→ **Brief**: Write out the following listing line for line, keeping every word, number, and symbol the same.

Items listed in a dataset
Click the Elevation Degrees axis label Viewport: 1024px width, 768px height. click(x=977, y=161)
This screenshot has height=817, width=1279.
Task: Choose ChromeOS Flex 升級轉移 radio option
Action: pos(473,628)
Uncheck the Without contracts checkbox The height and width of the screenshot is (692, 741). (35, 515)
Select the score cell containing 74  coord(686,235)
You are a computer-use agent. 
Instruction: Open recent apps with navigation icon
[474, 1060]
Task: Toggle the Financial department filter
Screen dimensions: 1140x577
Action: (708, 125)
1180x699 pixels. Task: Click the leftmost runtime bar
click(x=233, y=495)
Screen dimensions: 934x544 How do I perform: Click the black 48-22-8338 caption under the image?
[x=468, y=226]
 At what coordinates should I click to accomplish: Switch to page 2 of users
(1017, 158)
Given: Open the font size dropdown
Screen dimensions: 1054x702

→ **Exercise result**:
Click the Elevation Degrees axis label Viewport: 1024px width, 768px height. click(x=977, y=161)
This screenshot has height=817, width=1279.
Task: Choose ChromeOS Flex 升級轉移 radio option
Action: pos(473,628)
Uncheck the Without contracts checkbox The height and width of the screenshot is (692, 741). (35, 515)
Select the score cell containing 74  coord(686,235)
You are a computer-use agent. 
Instruction: Open recent apps with navigation icon
[474, 1060]
Task: Toggle the Financial department filter
Screen dimensions: 1140x577
Action: (708, 125)
1180x699 pixels. Task: Click the leftmost runtime bar
click(x=233, y=495)
Screen dimensions: 934x544 How do I perform: Click the black 48-22-8338 caption under the image?
[x=468, y=226]
 At what coordinates should I click to accomplish: Switch to page 2 of users
(1017, 158)
Given: Open the font size dropdown
Screen dimensions: 1054x702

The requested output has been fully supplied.